“To establish collective bargaining rights for college athletes, and for other purposes.”
No CRS summary available for this bill.
This section sets forth 11 congressional findings supporting application of the National Labor Relations Act to college athletes at both private and public institutions of higher education, including findings that college athletes meet the common law definition of employee, face exploitative labor practices by the NCAA and its member institutions (e.g., compensation caps and control over terms and conditions of employment), require collective bargaining across athletic conferences, and that intercollegiate sports generate over $15 billion in annual interstate commerce revenue.
This section amends the National Labor Relations Act (NLRA) to extend collective bargaining rights to certain college athletes at public institutions of higher education (IHEs), as follows: (1) Redefines "employer" to include public IHEs with respect to their "college athlete employees"; redefines "employee" to include individuals enrolled at an IHE who participate in intercollegiate sports and receive direct compensation—including grant-in-aid (i.e., scholarships, grants, or other financial aid for undergraduate or graduate study)—conditioned on such participation; and adds definitions of "grant-in-aid," "institution of higher education" (per the Higher Education Act of 1965), "intercollegiate athletic conference" (excludes the NCAA), and "college athlete employee." (2) Authorizes the National Labor Relations Board (NLRB) to recognize multiple IHEs within an intercollegiate athletic conference as a multiemployer bargaining unit for college athlete employees, if consented to by employee representatives of the relevant single-employer units. (3) Requires the NLRB to exercise jurisdiction over IHEs and their college athlete employees for all collective bargaining matters, including representation and labor disputes. (4) Prohibits any agreement or legal settlement—including for grant-in-aid—that waives rights under the NLRA or these amendments.

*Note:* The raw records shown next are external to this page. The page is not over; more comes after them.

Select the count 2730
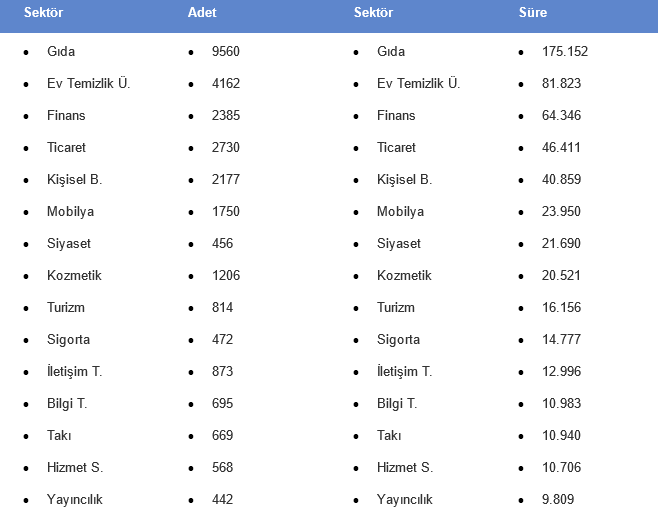Image resolution: width=658 pixels, height=523 pixels. tap(226, 147)
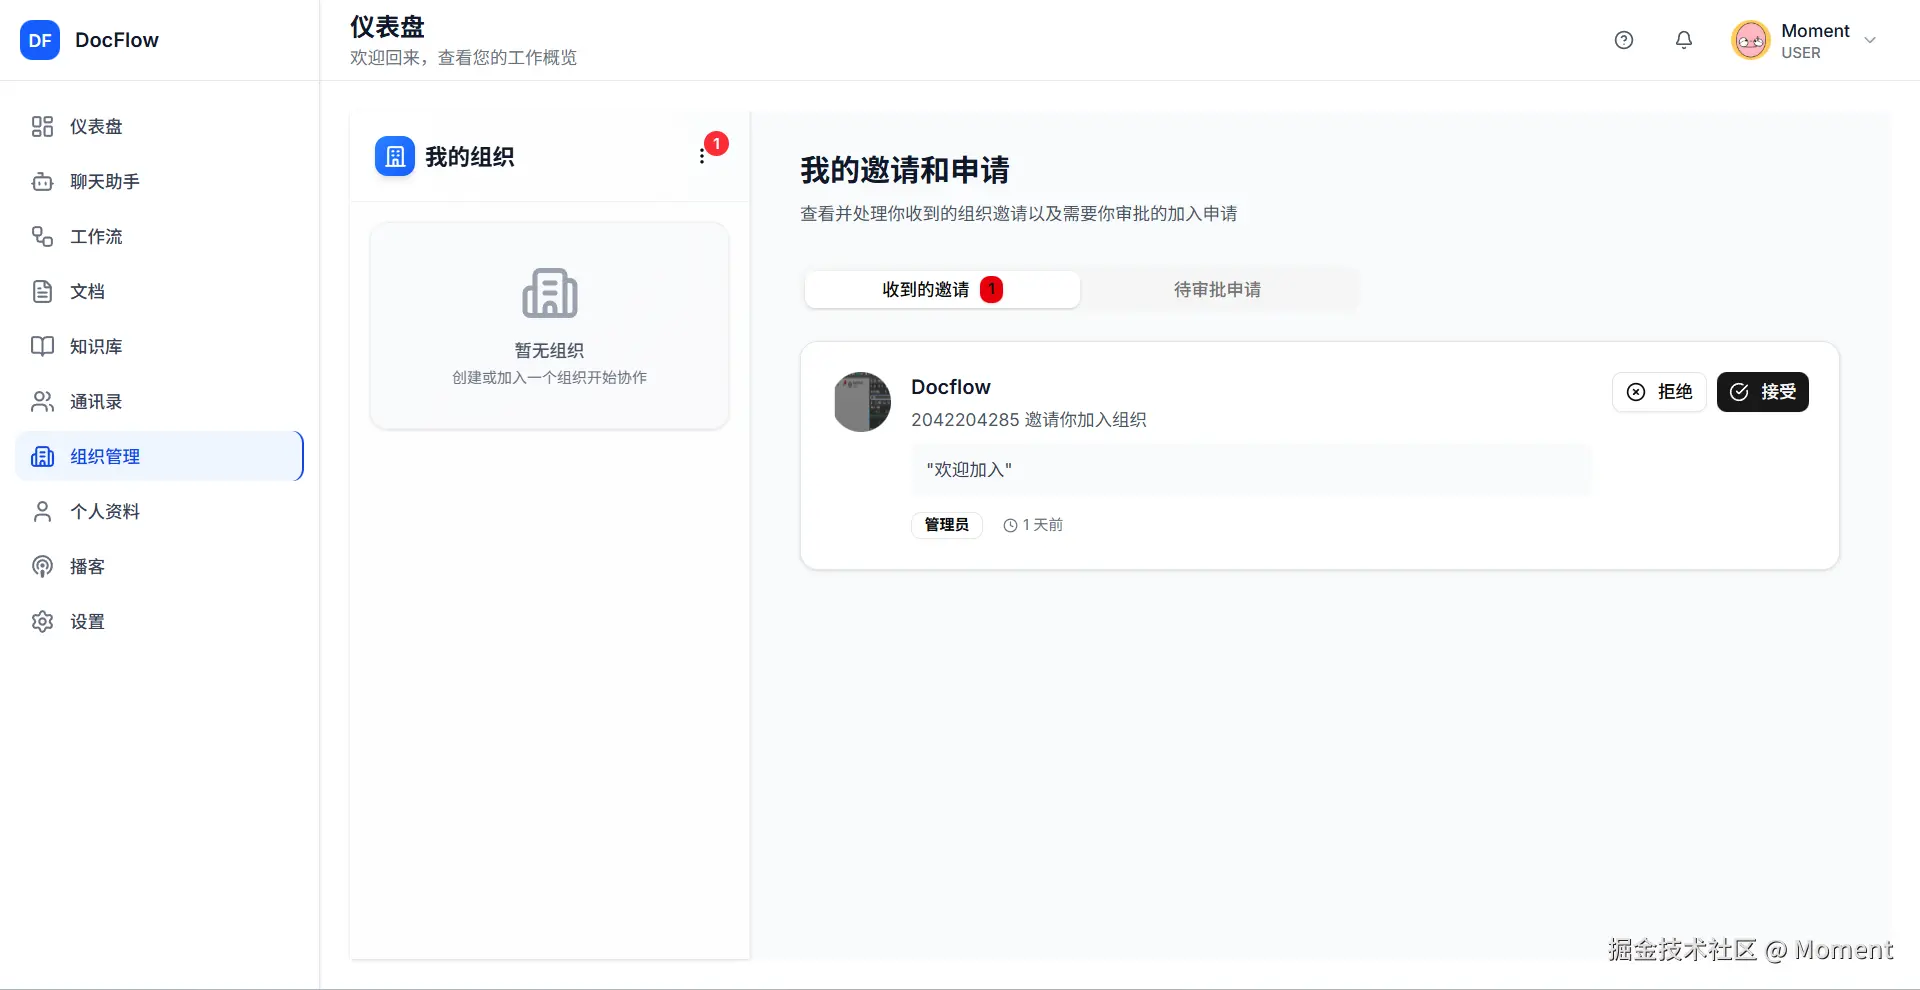Click the notification bell icon
The image size is (1920, 990).
click(x=1683, y=40)
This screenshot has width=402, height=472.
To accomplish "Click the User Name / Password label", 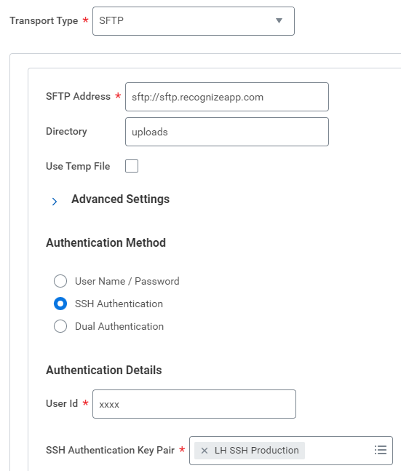I will pos(127,281).
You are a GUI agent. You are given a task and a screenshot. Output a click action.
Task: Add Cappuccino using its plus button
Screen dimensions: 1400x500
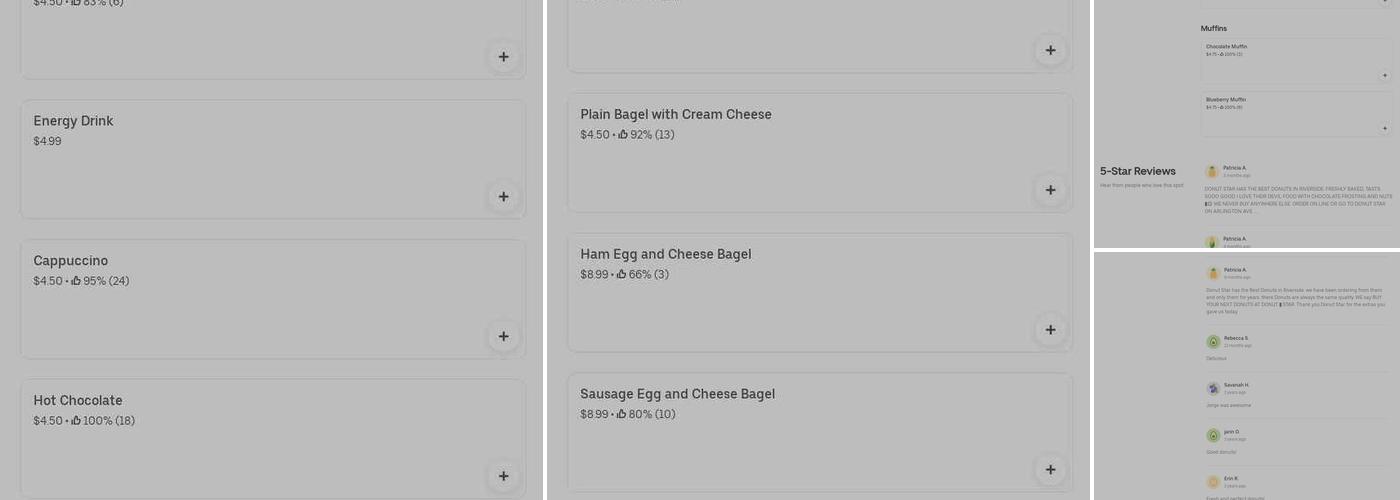pos(503,337)
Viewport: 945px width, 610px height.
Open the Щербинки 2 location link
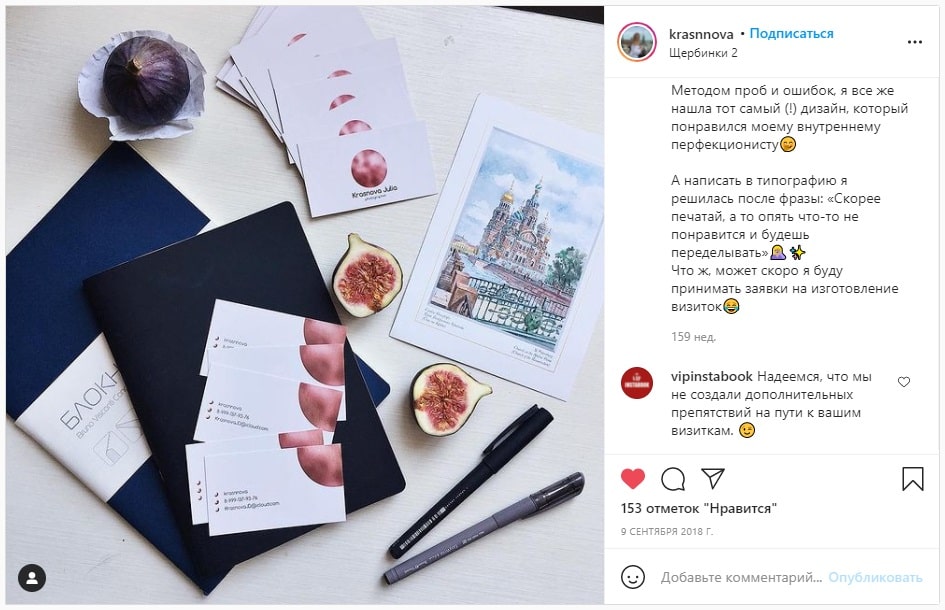point(703,52)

This section specifies that nothing in the Act affects the tax treatment under the Internal Revenue Code of 1986 (IRC) of direct compensation to employees as defined in section 2(3) of the National Labor Relations Act (29 U.S.C. 152(3))—which excludes agricultural laborers, domestic workers, independent contractors, supervisors, and certain others—by (1) making previously nontaxable compensation taxable; (2) treating individuals or amounts as employees or wages for employment tax or withholding purposes if not otherwise so treated; (3) altering the treatment of qualified scholarships under IRC §117; or (4) changing the treatment of such compensation in determining IRC income (including reporting), or eligibility for federal financial assistance, including Pell Grants under the Higher Education Act of 1965 (20 U.S.C. 1070a et seq.).
This section includes a standard severability clause, providing that if any provision of the Act or its amendments, or its application to any person or circumstance, is held unconstitutional, the remainder of the Act and its amendments, and their application to other persons or circumstances, shall not be affected.